Meet Amie Schofield who raises an intersex child - Victory

Through Victory the family intents to change the way the world perceives intersex people.

Update: 2019-06-10 05:27 GMT
Intersex people are not to be confused with transgender. (Photo: AFP)

Ogden: When doctors said her youngest child would be a girl, Amie Schofield chose the name Victoria. Then they said the child would be a boy, so she switched to Victor.

It turned out neither was exactly right. The blue-eyed baby was intersex, with both male and female traits. And so she and her husband decided to call the infant Victory. The name is a hope for triumph over the secrecy and shame, the pain and discrimination suffered by intersex people.

Amie Schofield knows those sufferings better than most: This was not her first intersex child. Some two decades earlier, she gave birth to another child whose body did not align with common expectations of boys or girls.

Schofield agreed to have that child undergo surgery that tipped the scales of gender to masculine. But the operation did not settle the issue of gender in the child’s mind or protect them from a savage beating decades later.

Now, with Victory, Schofield has been given an opportunity to try again. Her parents want Victory to be accepted for who she is; instead of changing Victory, they are intent on changing the world so it is more accepting of intersex people.

“What I hope is what every parent hopes for their kid,” Schofield said. “We don’t want her to look at herself and think there’s something wrong just because she’s different.”

Amie first married when she was young and had her first child more than 20 years ago. Instead of having one X chromosome and one Y chromosome, as men have, or two X chromosomes, as is typically female, the child had two Xs and a Y.

Intersex people are not to be confused with transgender. Intersex is an umbrella term for a number of conditions where internal or external sex characteristics aren’t exactly like typical male or female bodies. They are a larger group than is commonly acknowledged; estimates range from about 3 in every 200 births to 1 in 2,000.

“I’m convinced every single person on this planet has met someone who’s intersex,” said Georgiann Davis, a sociologist at the University of Nevada-Las Vegas who is intersex and is the board president of interACT: Advocates for Intersex Youth.

Some intersex conditions are known to run in families, though that’s rare for XXY chromosomes, said Dr Adrian Dobs, director of the Klinefelter Center at Johns Hopkins University School of Medicine. Not everyone with the disorder is considered intersex.

Doctors have long performed surgery and administered hormones to intersex kids to make their bodies more like typical boys or girls, but there’s a growing pushback. Five states have considered banning surgery until they’re old enough to consent, citing serious potential side effects, but most bills have stalled amid pushback from doctors’ groups who say the proposals go too far.

Amie took doctors’ advice and raised her first baby as a boy, agreeing to surgery to bring down undescended testicles. But the onset of puberty brought hips and breasts, something that didn’t go unnoticed by other teenagers in the small Idaho town where mother and child lived at the time.

“It’s not something I really thought about until they started making fun of me,” said Amie’s eldest, speaking on condition of anonymity because of fear of violence.

The teenager developed a kind of armour: binders and sports bras, then layers of shirts for bulk, followed by a jacket that never came off, all in a goth style to create a distraction. There were beatings, and the teen developed a strategy: Keep a straight face. Don’t scream. Don’t say anything. The startled bully might just back off.

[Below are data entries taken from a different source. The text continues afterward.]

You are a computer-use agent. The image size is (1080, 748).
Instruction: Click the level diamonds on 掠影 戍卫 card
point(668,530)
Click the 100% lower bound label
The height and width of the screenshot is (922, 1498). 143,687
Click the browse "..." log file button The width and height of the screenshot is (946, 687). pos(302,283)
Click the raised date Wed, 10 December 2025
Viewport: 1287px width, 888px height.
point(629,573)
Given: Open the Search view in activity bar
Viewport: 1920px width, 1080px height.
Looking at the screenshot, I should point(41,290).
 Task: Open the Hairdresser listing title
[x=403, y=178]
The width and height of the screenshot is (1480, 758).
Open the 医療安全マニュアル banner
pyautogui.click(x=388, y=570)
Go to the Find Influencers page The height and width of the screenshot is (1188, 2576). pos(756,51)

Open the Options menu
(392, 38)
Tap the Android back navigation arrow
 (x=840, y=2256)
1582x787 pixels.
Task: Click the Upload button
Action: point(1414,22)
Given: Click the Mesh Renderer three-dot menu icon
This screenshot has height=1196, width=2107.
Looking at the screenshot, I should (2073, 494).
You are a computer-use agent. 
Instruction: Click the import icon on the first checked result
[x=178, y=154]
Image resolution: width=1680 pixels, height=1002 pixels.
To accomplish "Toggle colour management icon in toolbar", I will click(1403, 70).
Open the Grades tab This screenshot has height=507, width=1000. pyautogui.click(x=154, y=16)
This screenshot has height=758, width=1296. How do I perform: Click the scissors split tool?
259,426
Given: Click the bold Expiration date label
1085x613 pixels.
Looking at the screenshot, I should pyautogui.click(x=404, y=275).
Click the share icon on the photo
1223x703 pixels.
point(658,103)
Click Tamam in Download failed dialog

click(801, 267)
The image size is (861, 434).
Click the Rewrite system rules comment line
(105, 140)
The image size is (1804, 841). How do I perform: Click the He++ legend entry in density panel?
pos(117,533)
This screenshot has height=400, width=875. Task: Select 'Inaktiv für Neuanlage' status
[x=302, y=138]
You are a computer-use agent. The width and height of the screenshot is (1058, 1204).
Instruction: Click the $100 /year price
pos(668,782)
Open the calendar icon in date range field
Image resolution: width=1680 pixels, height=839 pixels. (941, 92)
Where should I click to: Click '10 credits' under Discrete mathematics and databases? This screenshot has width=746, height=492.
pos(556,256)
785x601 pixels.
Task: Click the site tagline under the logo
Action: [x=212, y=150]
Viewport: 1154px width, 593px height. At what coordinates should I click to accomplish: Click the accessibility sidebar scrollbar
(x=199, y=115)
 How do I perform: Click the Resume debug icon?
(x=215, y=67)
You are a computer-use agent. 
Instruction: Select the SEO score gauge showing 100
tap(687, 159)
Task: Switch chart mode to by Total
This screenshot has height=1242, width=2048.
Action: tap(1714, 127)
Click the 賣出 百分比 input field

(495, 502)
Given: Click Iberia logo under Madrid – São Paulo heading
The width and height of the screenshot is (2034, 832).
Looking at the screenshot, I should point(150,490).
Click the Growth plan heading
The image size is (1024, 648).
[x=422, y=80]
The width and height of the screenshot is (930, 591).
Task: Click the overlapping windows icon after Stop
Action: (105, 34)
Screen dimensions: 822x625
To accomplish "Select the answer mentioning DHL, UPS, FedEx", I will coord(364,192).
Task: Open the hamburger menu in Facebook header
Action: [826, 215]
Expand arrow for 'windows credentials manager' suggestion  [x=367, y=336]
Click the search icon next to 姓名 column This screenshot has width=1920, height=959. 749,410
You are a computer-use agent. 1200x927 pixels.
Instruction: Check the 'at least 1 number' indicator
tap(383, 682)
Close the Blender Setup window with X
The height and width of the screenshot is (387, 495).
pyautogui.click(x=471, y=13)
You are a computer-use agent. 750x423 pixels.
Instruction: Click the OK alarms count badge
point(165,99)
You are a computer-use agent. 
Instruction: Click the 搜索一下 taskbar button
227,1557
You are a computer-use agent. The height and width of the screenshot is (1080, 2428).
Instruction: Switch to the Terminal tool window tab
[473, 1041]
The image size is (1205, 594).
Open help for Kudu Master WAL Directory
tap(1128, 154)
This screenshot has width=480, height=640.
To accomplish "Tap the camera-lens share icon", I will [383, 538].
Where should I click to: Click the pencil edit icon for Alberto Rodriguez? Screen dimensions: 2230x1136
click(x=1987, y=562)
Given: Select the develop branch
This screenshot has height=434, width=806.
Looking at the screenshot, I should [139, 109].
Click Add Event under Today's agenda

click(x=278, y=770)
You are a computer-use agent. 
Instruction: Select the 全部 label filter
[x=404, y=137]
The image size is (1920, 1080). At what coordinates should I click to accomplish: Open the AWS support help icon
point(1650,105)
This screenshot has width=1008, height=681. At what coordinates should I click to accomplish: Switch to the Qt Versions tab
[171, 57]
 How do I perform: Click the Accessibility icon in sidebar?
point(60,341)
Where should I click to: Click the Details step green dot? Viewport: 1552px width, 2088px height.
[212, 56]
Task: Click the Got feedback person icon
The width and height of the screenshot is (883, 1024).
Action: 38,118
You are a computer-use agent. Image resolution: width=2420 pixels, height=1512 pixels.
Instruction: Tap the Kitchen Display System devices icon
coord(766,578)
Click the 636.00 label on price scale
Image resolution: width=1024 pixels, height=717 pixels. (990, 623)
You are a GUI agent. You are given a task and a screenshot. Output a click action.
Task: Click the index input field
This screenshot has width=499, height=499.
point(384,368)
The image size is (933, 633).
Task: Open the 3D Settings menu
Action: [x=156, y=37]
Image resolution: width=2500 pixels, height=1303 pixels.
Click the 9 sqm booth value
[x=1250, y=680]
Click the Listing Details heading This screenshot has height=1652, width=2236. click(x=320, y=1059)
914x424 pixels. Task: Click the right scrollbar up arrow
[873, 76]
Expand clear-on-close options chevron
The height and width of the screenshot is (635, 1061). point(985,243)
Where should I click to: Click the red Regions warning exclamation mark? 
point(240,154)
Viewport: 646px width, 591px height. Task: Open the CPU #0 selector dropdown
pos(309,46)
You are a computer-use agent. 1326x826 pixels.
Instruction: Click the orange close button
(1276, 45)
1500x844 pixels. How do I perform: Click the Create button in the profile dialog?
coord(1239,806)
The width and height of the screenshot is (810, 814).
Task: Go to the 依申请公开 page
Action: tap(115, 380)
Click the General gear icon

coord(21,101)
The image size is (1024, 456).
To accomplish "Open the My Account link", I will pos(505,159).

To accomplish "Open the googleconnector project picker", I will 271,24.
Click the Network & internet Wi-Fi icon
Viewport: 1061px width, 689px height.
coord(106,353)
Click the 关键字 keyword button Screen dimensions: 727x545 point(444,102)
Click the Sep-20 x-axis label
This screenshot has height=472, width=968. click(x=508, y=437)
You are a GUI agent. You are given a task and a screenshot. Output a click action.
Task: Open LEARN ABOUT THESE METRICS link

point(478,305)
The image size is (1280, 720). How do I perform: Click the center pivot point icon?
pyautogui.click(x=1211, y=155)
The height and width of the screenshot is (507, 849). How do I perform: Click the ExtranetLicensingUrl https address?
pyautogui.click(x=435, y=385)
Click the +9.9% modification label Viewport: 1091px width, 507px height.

Amie Schofield allowed her child to experiment with nail polish and dresses at home, but in the years after the fatal beating of gay man Matthew Shepard in nearby Wyoming, she was terrified to go public. She aches when she thinks about those years.

“I wish that we could have been open,” she said. “I wish I had understood more so that maybe I could have made it easier.” The move to Utah put the teenager in touch with other LGBTQ people, and for the first time exploring femininity publicly seemed possible. Instead of a beating, wearing a dress might earn supportive shouts like “keep doing you!”

That all changed one night in 2014. As they (the pronoun preferred by this person) walked to a Salt Lake City bar wearing a favourite tie-dye dress, a man shouted, “Where you going, mama? You’re looking pretty good in that dress!”

Never having been hit on before, they turned to say thank you. But the man’s face changed when he heard a deep voice that didn’t match that female body. He blew up, spewing gay slurs, and charged, weighted pipe in hand.

He landed a number of powerful blows. Blood sprayed everywhere before he fled, leaving the young person for dead. A large gash to the head was treated with staples at a hospital. Police investigated, but couldn’t catch the assailant, according to officials.